Fixing GPU Passthrough On Windows 10 VM In Proxmox

With the recent update to Proxmox 6.2, I ran into some trouble with GPU passthrough on my Windows 10 VM (which I refer to as my “Windows 10 VDI”). Namely that my Windows 10 guest would no longer boot.

I believe many Proxmox users are likely impacted by this. I offer the following notes in order to get help to those impacted users as soon as possible.

A formal guide on how I fixed this problem will follow on the blog at a later time.

Below is the issue summary from my Reddit post.
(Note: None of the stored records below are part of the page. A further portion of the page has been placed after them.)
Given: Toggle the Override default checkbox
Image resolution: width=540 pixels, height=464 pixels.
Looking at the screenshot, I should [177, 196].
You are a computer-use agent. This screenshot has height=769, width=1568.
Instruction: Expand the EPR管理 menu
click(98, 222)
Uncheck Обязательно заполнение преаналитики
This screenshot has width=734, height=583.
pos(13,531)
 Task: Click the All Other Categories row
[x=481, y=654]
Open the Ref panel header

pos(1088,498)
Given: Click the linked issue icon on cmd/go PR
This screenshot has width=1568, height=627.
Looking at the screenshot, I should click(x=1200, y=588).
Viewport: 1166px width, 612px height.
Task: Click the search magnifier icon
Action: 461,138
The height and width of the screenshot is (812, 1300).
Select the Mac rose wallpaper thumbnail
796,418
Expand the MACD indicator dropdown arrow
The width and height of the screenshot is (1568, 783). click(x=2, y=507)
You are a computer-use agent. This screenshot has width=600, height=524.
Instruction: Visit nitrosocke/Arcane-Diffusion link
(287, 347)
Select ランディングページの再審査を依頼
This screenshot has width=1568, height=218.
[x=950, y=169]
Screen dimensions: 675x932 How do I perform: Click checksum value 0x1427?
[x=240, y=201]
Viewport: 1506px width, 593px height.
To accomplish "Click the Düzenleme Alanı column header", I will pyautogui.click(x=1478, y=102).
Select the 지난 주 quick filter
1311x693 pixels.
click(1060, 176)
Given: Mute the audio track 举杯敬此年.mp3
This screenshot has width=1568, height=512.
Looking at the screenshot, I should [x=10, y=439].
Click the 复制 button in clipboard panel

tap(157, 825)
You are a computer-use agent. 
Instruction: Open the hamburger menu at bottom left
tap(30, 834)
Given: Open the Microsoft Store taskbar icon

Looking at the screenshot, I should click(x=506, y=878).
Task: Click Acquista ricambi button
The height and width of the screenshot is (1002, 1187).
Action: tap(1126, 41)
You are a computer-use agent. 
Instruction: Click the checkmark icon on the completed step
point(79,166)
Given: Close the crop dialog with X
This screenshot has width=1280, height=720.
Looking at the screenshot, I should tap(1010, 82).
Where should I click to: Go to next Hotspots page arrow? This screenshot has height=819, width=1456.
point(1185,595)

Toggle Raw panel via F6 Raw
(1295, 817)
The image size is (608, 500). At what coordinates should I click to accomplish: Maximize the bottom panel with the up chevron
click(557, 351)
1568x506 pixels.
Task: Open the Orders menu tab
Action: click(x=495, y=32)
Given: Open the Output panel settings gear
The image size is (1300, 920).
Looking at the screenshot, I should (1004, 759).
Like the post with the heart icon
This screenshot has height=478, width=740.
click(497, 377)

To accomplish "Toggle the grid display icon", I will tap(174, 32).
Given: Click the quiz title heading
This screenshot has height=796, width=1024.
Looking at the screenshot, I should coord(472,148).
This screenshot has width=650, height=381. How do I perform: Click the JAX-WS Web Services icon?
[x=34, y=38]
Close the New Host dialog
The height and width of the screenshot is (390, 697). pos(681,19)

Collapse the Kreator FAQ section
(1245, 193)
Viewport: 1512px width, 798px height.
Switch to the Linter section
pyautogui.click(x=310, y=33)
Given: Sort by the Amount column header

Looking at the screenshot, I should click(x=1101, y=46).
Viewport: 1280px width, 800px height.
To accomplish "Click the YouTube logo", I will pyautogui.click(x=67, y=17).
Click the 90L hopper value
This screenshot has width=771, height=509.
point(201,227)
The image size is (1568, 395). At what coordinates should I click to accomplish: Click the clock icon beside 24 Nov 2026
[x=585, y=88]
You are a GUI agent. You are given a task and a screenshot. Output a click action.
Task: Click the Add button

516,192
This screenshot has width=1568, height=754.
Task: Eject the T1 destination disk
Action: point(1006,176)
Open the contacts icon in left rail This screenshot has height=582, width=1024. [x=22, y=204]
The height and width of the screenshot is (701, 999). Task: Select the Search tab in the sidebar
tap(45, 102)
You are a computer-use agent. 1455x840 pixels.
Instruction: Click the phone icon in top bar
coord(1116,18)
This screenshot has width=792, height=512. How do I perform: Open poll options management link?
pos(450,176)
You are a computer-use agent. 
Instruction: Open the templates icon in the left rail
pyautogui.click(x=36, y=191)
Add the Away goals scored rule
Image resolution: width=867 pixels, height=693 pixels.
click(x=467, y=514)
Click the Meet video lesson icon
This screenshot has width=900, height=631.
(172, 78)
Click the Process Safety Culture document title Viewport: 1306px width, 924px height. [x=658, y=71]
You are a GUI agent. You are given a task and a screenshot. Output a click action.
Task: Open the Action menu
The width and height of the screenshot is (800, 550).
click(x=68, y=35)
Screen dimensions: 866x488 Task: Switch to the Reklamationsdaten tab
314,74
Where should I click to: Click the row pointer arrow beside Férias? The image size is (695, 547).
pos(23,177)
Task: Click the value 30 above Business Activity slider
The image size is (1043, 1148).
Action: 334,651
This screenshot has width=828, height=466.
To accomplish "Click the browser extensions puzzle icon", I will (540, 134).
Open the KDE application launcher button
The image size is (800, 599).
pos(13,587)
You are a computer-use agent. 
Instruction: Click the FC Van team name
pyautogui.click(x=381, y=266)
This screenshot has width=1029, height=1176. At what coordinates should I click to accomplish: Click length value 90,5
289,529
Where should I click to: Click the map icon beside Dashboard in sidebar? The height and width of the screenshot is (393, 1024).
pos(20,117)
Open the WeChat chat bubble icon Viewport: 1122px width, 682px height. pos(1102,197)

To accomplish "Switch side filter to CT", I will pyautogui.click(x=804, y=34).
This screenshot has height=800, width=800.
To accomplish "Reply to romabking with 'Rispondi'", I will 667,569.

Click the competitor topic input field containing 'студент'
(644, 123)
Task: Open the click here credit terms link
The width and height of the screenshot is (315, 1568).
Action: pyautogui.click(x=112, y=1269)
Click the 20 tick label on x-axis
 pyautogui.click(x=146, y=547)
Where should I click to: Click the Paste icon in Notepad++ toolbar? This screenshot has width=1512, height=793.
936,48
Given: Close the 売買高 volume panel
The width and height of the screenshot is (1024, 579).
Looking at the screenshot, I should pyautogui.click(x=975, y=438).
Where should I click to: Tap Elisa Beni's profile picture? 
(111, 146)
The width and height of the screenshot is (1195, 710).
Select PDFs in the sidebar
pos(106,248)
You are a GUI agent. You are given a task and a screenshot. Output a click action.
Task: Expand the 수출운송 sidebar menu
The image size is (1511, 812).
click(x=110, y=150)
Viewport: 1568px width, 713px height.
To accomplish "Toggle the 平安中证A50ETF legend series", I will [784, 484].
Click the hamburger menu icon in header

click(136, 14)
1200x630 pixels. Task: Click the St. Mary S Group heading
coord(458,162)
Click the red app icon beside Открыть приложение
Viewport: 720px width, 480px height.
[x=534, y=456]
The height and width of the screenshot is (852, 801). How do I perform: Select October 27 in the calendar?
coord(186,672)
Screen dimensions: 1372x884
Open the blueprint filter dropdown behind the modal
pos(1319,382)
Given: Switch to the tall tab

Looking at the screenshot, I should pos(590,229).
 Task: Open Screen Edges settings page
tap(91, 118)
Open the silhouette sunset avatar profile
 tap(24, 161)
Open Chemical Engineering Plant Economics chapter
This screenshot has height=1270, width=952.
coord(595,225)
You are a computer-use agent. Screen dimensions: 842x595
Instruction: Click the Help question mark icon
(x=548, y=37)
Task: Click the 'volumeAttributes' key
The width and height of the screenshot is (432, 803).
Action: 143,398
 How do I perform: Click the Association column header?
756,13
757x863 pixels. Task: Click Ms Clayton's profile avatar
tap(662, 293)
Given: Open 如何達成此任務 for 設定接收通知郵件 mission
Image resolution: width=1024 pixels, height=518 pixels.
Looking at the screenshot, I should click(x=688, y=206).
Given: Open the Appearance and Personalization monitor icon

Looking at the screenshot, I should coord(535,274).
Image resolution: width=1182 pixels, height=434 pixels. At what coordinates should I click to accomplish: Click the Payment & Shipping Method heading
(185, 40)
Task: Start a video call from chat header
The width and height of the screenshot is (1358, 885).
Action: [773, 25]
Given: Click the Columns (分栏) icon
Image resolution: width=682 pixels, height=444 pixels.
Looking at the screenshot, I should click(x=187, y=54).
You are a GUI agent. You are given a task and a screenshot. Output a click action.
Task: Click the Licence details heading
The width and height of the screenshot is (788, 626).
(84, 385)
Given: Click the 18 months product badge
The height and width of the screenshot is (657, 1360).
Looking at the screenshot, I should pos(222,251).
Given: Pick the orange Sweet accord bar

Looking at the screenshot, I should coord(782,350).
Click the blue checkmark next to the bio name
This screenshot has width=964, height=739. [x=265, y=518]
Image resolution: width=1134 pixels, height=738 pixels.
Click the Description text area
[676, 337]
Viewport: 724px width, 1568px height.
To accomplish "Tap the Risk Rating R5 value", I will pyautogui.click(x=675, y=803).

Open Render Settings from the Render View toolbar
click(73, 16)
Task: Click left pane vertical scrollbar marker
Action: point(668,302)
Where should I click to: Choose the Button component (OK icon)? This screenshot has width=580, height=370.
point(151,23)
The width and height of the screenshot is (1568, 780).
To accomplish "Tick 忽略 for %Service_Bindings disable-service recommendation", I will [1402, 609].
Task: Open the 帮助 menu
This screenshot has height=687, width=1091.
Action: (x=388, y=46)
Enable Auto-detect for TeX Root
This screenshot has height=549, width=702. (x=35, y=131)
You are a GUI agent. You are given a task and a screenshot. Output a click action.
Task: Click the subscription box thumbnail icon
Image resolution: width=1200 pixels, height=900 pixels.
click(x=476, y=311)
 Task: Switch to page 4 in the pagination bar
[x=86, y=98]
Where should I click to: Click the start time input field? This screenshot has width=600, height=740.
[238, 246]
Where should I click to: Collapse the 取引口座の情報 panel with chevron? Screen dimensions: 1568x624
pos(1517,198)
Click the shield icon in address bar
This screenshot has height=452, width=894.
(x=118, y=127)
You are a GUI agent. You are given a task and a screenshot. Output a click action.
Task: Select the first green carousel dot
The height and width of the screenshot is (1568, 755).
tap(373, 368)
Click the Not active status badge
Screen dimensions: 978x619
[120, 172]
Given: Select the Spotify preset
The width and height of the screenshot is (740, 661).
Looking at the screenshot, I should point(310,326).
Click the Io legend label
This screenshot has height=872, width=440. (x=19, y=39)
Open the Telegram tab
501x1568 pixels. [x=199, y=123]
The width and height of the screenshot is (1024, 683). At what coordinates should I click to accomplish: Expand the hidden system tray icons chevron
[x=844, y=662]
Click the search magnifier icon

Issue Summary: NVIDIA GPU Passthrough No Longer Working with Windows 10 Guest VM; Windows 10 VM No Longer Boots on Proxmox with GPU Passthrough

Issue:

I have successfully been passing my 1070Ti to a Windows 10 guest for over a year. However, with the latest Proxmox updates, my Windows 10 VM will no longer boot with the GPU passed through. Is anyone else experiencing the same issue? And if not, any suggestions on where I should go from here?

Technical Notes:

  • With GPU passed through, and HDMI cable from GPU to a monitor, the BIOS screen appears just fine, but the screen goes black when Windows was supposed to boot (I know Windows isn’t booting when this happens because the VM keeps restarting itself and eventually the physical display from the GPU will load the Windows troubleshooting screen).
  • With GPU passed through, and on clean Windows 10 install, Windows loads just fine and even displays on the monitor. It’s only when a “real” driver, either from NVIDIA or from Windows Update is installed that Windows crashes (no green screen or BSOD, however). It will even crash during the install of the driver. This suggests to me that my Proxmox GPU passthrough configuration is correct, as I am successfully passing through my GPU initially, and that this is a Windows/NVIDIA driver issue. However, see below.

Things I Have Tried:

  • I saw some sporadic comments about issues with Windows 10 May 2020 and GPU drivers. Thankfully, I had a backup from two weeks ago (when the VM was working), but no dice. This makes me believe this isn’t a Windows/driver issue.
  • Additionally, I have installed Windows 10 from scratch using both the latest Insider iso and from the latest stable ISO and then reinstalling the driver. No dice again.

Troubleshooting Steps

It appears that I am not the only person that has faced this issue. On that same thread, several users have reported the same problem. One Proxmox user replied with a video guide of how he had resolved the problem after updating Proxmox:

The above guide didn’t work for me, but I will include it in case it helps someone else. The guide discusses GPU passthrough for Proxmox 6.1 and then additional steps for Proxmox 6.2. I was coming from Proxmox 6.1 (where I originally had it working), but, according to Allen, there were some changes with Proxmox 6.2 (namely a kernel update) that caused it to stop working for him.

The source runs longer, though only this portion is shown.